## Extract to read:
□ □ □ □ □

Creating Custom Optimisers

You can implement custom optimisation algorithms by extending the base_optimiser_type.

Base Optimiser Type

All optimisers inherit from base_optimiser_type and must implement the minimise procedure.

Required Procedures

  • minimise: Apply gradients to parameters to minimise the loss

  • init_gradients: Initialise optimiser-specific gradient accumulators

Essential Structure

type, extends(base_optimiser_type) :: custom_optimiser_type
   ! Add optimiser state variables here
   real(real32), allocatable, dimension(:) :: state_variables
 contains
   procedure, pass(this) :: init_gradients => init_gradients_custom
   procedure, pass(this) :: minimise => minimise_custom
end type custom_optimiser_type

Example: Custom Momentum-Based Optimiser

Here’s a complete example of a custom optimiser with adaptive momentum:

module my_adaptive_optimiser
  use coreutils, only: real32
  use athena__optimiser, only: base_optimiser_type
  implicit none

  type, extends(base_optimiser_type) :: adaptive_momentum_optimiser_type
     real(real32) :: beta = 0.9_real32
     real(real32) :: epsilon = 1.E-8_real32
     real(real32), allocatable, dimension(:) :: velocity
     real(real32), allocatable, dimension(:) :: grad_variance
   contains
     procedure, pass(this) :: init_gradients => init_gradients_adaptive
     procedure, pass(this) :: minimise => minimise_adaptive
  end type adaptive_momentum_optimiser_type

  interface adaptive_momentum_optimiser_type
     module function setup(learning_rate, beta, epsilon, num_params, &
                          regulariser, clip_dict, lr_decay) result(optimiser)
       use athena__regulariser, only: base_regulariser_type
       use athena__clipper, only: clip_type
       use athena__learning_rate_decay, only: base_lr_decay_type

       real(real32), optional, intent(in) :: learning_rate, beta, epsilon
       integer, optional, intent(in) :: num_params
       class(base_regulariser_type), optional, intent(in) :: regulariser
       type(clip_type), optional, intent(in) :: clip_dict
       class(base_lr_decay_type), optional, intent(in) :: lr_decay
       type(adaptive_momentum_optimiser_type) :: optimiser
     end function setup
  end interface

contains

  function setup(learning_rate, beta, epsilon, num_params, &
                regulariser, clip_dict, lr_decay) result(optimiser)

□ □ □ □ □

## Data section:
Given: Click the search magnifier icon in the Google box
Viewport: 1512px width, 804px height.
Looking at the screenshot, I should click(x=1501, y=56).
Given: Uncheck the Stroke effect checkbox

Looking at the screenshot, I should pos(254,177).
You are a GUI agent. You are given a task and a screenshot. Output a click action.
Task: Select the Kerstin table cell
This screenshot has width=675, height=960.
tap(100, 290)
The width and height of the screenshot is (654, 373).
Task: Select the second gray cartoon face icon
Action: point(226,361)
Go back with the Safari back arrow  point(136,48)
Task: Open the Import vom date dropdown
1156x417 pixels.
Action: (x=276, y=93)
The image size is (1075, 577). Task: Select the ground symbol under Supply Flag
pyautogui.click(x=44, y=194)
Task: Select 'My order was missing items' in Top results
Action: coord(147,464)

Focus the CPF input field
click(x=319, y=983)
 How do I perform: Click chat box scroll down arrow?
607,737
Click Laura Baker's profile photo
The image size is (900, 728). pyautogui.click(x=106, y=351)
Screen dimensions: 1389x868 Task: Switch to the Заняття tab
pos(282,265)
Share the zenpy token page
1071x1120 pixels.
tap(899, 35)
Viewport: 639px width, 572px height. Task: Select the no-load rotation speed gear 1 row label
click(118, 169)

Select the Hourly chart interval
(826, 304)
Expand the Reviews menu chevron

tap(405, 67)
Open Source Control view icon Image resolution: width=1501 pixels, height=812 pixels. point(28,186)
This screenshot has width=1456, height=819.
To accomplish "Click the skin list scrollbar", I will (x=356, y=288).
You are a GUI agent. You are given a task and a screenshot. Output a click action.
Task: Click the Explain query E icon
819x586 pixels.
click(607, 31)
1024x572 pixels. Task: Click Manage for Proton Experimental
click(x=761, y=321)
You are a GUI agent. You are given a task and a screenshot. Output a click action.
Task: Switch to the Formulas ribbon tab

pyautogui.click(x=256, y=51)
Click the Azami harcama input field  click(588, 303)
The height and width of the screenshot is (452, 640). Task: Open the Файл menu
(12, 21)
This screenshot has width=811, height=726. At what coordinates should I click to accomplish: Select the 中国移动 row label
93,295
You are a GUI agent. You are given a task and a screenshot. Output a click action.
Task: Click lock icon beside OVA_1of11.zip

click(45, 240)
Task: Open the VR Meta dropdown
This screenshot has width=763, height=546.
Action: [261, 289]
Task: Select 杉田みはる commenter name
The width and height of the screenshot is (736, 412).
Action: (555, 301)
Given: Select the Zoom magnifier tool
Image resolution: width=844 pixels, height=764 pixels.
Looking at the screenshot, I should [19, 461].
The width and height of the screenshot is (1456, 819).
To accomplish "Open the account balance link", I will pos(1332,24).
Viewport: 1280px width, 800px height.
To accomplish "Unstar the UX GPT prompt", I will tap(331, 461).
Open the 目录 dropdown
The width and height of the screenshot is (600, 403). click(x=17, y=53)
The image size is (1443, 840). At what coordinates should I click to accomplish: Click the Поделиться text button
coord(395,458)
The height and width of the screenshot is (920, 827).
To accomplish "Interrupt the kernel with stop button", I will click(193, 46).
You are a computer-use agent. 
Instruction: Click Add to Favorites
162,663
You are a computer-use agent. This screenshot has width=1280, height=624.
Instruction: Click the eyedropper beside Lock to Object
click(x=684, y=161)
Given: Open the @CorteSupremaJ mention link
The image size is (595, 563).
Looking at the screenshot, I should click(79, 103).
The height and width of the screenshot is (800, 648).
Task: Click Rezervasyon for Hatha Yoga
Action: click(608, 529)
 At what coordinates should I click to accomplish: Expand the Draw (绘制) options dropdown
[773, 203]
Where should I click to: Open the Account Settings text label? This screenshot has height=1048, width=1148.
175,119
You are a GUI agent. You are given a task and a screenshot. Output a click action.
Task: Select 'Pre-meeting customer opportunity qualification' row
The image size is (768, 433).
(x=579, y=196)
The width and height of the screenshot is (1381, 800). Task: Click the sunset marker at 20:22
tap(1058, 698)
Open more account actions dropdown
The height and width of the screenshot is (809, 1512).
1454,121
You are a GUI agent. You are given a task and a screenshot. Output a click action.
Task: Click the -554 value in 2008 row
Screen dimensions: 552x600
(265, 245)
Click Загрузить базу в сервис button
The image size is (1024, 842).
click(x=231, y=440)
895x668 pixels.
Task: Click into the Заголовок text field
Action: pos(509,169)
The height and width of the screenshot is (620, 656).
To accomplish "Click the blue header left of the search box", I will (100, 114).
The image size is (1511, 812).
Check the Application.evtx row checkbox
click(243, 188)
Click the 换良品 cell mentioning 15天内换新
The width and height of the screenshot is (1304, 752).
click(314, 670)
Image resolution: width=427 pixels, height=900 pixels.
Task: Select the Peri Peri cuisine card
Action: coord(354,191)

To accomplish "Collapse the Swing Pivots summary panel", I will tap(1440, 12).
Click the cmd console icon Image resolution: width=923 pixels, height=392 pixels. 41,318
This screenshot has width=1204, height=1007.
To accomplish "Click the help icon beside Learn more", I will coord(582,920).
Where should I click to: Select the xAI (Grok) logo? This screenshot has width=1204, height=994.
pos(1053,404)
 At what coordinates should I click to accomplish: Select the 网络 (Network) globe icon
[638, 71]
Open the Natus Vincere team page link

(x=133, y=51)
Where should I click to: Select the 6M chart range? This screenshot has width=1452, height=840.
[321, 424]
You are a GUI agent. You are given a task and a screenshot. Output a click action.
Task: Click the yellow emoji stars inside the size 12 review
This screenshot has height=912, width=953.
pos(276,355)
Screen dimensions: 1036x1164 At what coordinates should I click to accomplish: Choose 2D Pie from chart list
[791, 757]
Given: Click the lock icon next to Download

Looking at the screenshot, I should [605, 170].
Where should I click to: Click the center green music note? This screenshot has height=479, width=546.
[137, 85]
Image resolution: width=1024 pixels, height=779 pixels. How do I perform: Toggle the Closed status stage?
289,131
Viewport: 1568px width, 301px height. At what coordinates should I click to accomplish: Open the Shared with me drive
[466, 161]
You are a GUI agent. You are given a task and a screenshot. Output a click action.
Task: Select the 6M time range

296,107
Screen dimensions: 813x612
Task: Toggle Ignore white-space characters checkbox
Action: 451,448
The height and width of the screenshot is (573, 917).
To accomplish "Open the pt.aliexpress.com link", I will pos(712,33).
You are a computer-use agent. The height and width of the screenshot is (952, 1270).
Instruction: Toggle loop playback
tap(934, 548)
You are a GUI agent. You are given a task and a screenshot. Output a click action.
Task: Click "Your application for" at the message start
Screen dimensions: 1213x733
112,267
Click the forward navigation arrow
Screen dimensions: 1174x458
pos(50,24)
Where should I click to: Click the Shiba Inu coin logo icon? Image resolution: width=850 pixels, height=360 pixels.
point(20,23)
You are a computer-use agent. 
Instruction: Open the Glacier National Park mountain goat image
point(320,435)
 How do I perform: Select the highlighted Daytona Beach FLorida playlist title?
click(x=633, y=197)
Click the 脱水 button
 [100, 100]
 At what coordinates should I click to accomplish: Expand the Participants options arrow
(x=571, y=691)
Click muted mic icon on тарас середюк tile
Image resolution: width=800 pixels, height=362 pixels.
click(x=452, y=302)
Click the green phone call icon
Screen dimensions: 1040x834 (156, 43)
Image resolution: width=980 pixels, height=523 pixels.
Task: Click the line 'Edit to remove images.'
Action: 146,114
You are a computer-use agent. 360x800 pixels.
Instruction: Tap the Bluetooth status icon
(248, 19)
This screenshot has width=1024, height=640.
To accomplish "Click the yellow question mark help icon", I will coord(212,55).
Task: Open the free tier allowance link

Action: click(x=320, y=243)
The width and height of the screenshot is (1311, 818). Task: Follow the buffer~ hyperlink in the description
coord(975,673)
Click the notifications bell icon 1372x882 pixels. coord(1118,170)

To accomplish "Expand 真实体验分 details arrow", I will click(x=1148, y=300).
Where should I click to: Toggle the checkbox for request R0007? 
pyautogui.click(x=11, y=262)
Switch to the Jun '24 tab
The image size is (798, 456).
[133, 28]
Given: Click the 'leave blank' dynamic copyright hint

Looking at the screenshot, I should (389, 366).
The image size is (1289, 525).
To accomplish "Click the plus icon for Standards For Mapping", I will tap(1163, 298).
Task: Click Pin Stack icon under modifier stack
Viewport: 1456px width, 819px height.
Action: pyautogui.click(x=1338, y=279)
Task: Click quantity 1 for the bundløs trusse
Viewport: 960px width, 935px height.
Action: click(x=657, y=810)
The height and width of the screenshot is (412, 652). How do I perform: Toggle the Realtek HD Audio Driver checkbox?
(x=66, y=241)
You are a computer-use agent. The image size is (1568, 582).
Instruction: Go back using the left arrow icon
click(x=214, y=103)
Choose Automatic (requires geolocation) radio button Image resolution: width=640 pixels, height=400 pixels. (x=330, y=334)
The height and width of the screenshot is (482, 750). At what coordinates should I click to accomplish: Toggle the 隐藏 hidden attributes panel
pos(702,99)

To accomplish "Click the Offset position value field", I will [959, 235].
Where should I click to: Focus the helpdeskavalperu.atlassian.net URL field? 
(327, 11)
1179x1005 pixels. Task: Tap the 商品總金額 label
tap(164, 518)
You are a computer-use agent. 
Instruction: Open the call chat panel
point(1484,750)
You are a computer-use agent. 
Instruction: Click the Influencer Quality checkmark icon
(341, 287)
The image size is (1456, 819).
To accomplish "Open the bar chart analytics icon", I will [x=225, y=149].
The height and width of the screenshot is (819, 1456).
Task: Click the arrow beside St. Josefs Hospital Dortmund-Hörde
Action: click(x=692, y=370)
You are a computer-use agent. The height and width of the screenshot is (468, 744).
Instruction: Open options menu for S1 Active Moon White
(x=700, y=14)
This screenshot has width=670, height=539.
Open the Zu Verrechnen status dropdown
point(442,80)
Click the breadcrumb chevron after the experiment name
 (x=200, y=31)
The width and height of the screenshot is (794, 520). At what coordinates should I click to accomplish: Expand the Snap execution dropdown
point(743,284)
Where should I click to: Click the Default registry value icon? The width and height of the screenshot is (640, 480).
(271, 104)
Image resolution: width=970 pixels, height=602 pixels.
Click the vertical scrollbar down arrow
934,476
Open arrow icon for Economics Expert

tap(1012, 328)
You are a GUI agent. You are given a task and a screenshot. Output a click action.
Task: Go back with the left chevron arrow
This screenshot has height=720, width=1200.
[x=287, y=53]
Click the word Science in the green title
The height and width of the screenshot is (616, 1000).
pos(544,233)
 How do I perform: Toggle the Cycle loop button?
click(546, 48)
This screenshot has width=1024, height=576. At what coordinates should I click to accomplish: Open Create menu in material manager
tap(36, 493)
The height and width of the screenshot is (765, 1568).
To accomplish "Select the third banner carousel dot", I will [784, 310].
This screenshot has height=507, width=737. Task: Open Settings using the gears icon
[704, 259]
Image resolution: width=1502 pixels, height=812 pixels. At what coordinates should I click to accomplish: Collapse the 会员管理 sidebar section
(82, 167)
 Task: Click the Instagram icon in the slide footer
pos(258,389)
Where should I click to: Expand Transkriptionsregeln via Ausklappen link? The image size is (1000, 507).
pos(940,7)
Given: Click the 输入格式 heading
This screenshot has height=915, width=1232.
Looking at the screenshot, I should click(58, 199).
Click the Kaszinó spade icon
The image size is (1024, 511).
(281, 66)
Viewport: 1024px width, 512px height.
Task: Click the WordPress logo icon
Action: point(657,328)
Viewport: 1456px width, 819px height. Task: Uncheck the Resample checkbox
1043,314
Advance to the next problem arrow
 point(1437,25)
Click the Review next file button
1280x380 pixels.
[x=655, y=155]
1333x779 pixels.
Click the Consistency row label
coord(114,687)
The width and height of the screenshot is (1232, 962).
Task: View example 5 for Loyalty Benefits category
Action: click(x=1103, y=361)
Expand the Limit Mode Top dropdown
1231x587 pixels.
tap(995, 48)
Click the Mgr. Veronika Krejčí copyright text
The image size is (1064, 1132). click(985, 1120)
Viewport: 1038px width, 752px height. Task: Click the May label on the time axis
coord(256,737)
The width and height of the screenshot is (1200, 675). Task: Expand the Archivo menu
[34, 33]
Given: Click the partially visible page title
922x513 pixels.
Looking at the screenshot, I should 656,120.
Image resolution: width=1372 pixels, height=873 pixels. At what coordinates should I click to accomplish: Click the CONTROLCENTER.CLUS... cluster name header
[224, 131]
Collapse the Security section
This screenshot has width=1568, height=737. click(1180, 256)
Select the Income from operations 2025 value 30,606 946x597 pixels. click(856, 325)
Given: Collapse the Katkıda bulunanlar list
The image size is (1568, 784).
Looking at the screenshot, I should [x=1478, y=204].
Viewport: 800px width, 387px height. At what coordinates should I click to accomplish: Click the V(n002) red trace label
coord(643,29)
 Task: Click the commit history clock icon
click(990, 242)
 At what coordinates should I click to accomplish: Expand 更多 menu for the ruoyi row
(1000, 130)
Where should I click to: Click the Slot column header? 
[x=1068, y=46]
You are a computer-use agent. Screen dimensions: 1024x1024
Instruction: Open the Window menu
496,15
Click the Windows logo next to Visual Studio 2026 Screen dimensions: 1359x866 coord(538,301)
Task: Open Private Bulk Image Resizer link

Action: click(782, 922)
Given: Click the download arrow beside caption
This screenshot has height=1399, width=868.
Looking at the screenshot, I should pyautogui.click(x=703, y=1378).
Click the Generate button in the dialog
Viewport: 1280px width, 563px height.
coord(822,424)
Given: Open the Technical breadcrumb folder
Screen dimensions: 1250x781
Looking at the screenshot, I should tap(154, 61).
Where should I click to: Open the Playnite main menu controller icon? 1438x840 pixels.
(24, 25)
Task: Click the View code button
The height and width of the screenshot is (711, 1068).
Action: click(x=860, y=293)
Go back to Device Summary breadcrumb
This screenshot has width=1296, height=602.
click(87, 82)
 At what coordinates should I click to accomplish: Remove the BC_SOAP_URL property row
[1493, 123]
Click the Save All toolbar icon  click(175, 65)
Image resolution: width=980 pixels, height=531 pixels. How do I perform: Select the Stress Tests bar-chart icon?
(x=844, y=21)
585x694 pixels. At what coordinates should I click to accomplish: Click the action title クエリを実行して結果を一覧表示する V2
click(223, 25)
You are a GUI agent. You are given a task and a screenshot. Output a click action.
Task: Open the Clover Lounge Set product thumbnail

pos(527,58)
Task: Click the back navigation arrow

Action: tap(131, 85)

□ □ □ □ □

## Things to do:
1. Echo the custom optimizer guide between "Creating Custom Optimisers" and "the minimise procedure.", inclusive.
2. List every module named in a use statement in the custom optimizer guide.

## The replies:
1.
Creating Custom Optimisers

You can implement custom optimisation algorithms by extending the base_optimiser_type.

Base Optimiser Type

All optimisers inherit from base_optimiser_type and must implement the minimise procedure.

2.
coreutils
athena__optimiser
athena__regulariser
athena__clipper
athena__learning_rate_decay